In context: Criminal organizations running ransomware operations are experimenting with new scare tactics to pressure victims into paying. Now, one particular group has taken it a step further, targeting AI training as a potential threat when it comes to commissioned artwork.

The Artists&Clients website was recently compromised by the LunaLock ransomware group, putting users at risk of a significant privacy breach if the company does not pay the ransom. Even more concerning, the criminals warned that the stolen content could be sold directly to "AI companies" for training large language models.

Artists&Clients presents itself as a platform where human artists can connect with potential clients and manage commissions, but explicitly excludes AI involvement. The site was hacked around August 30, when a threatening message appeared on its homepage.
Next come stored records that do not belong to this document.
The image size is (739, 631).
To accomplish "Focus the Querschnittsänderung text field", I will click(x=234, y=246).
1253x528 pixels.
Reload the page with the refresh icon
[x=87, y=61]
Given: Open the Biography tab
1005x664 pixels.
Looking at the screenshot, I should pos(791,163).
The message confirmed that all files had been encrypted and the site breached, a standard tactic for ransomware attacks. The criminals demanded a payment in Bitcoin or Monero, starting at $50,000. They promised that, once paid, the data would be deleted and the files decrypted.

If the ransom is not paid, the criminals vow to leak the files and personal data. This could result in privacy violations and potential GDPR breaches in the EU. Additionally, the LunaLock gang explicitly claims that all the artwork stored on Artists&Clients' servers will be submitted to AI companies' training datasets.
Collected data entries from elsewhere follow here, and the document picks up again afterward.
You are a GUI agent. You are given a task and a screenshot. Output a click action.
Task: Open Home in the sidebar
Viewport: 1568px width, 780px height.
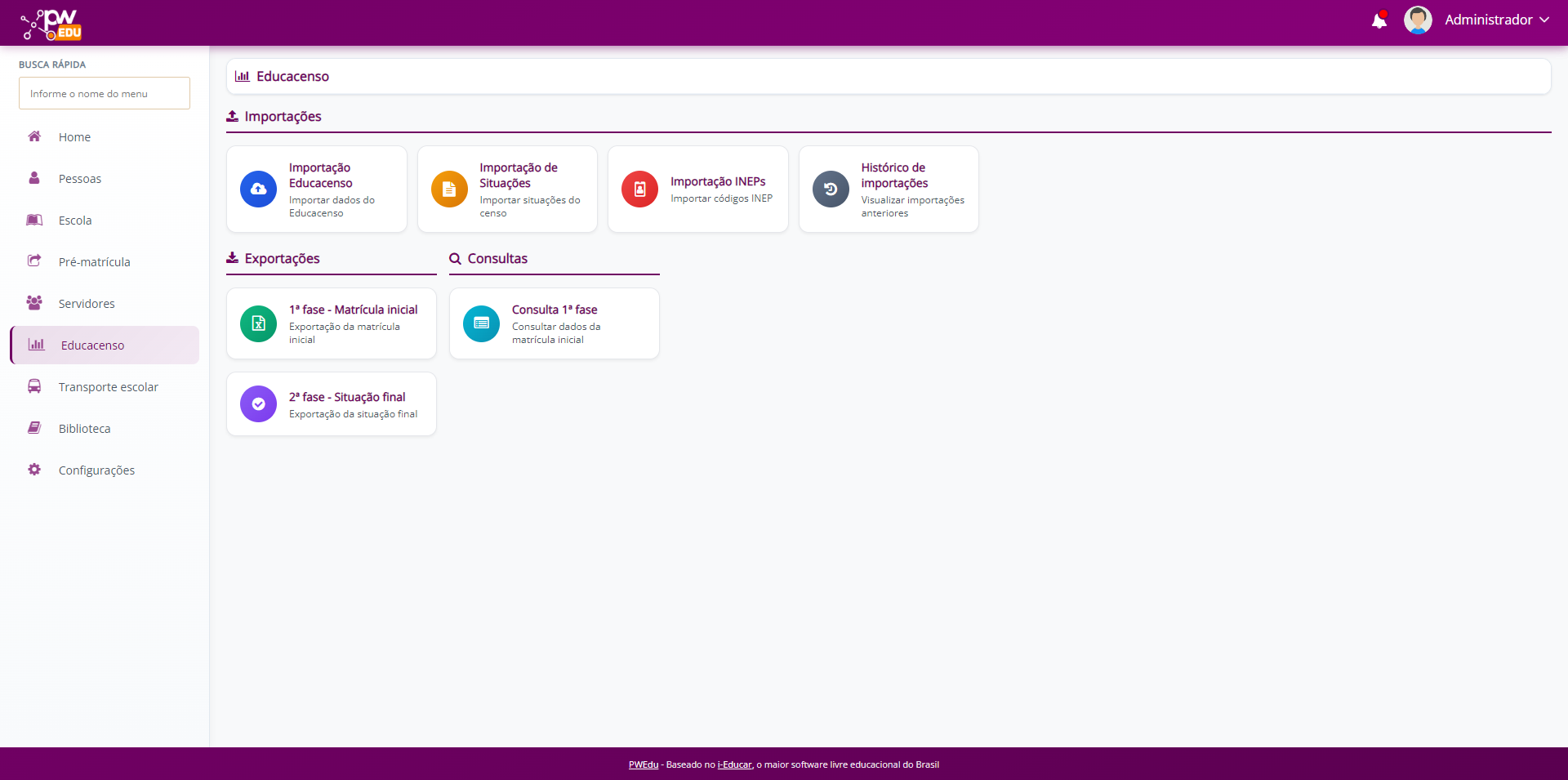coord(74,137)
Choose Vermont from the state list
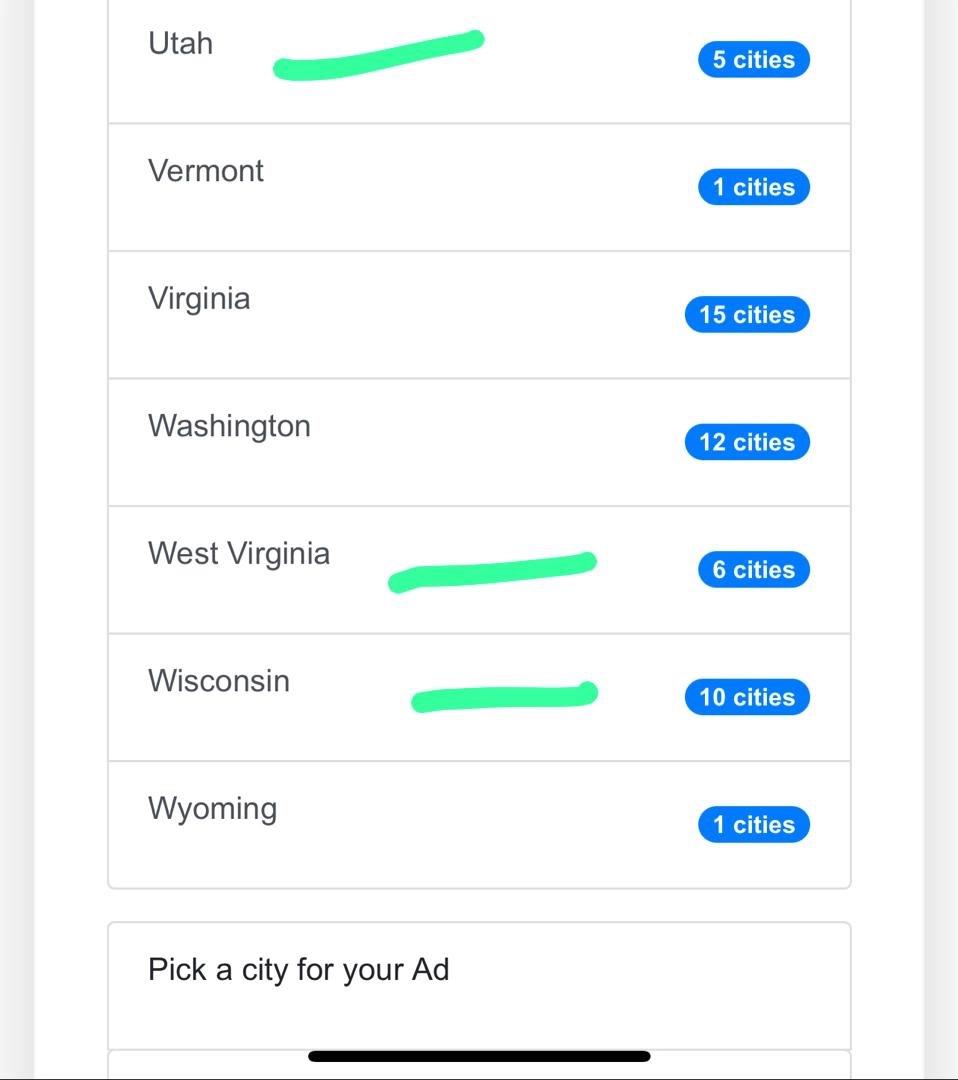The height and width of the screenshot is (1080, 958). (206, 171)
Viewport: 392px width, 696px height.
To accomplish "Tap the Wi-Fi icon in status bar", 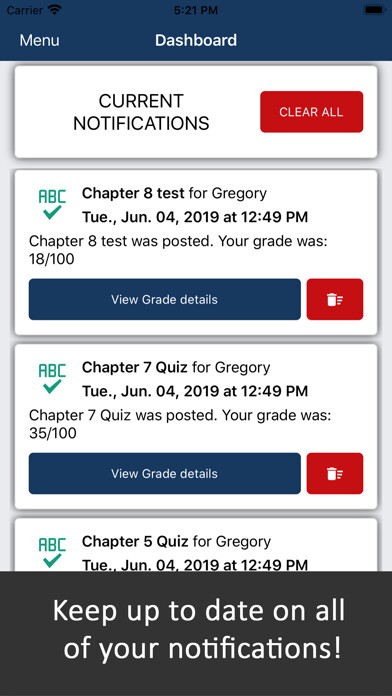I will [x=55, y=10].
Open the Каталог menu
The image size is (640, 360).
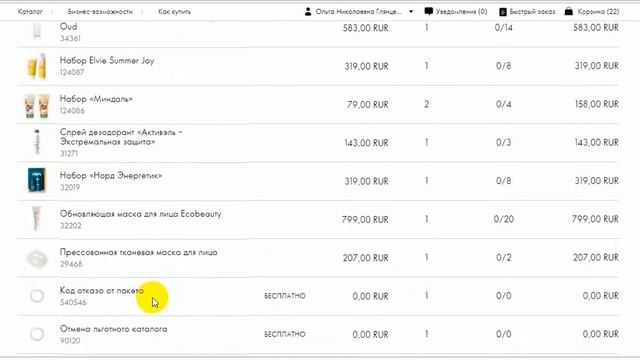pos(30,12)
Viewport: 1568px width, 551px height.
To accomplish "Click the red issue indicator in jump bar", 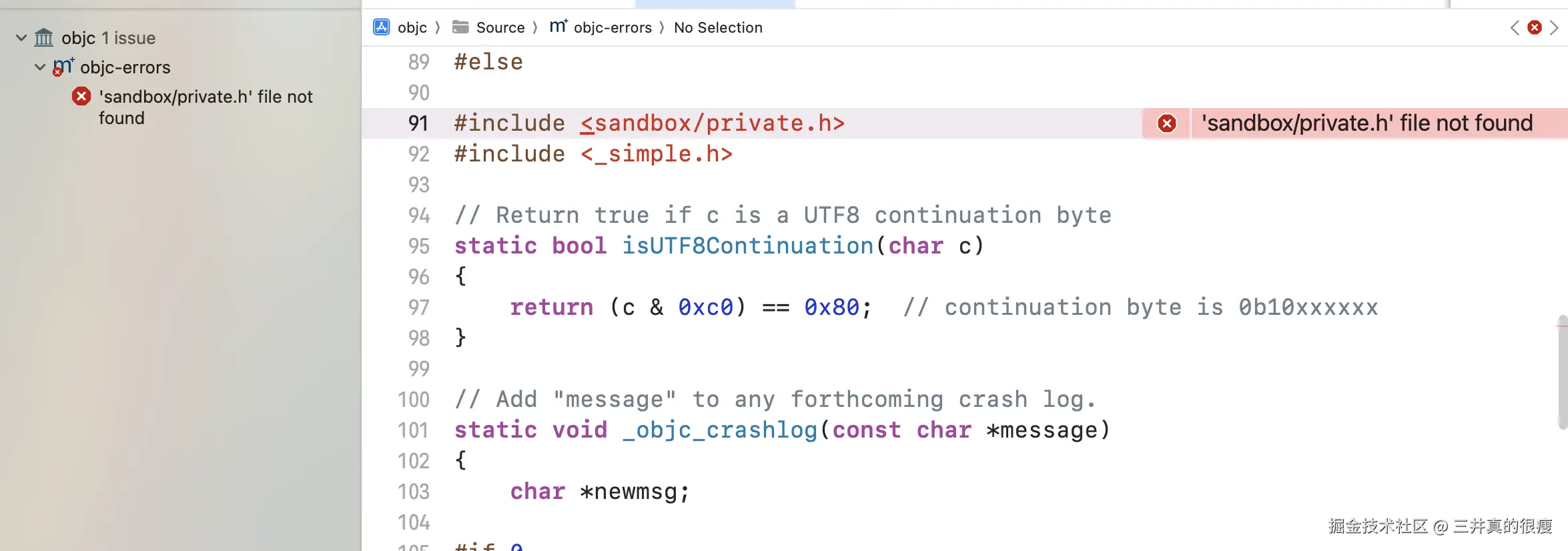I will pos(1535,27).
LunaLock has not detailed how this submission would occur. In practice, the criminals could simply place an open database online, leaving it vulnerable to AI crawlers. According to security researcher Tammy Harper, this is the first known instance of a ransomware group explicitly using AI training as a threat to extort victims.

The Artists&Clients website is currently offline, and users are understandably concerned about the potential consequences of the breach. Hackers could have access to artwork, client messages, and even payment information. So far, the platform has issued no official statement regarding the incident. Harper noted that LunaLock's scare tactic could be particularly effective on creators, many of whom are strongly opposed to their work being used for AI training without compensation.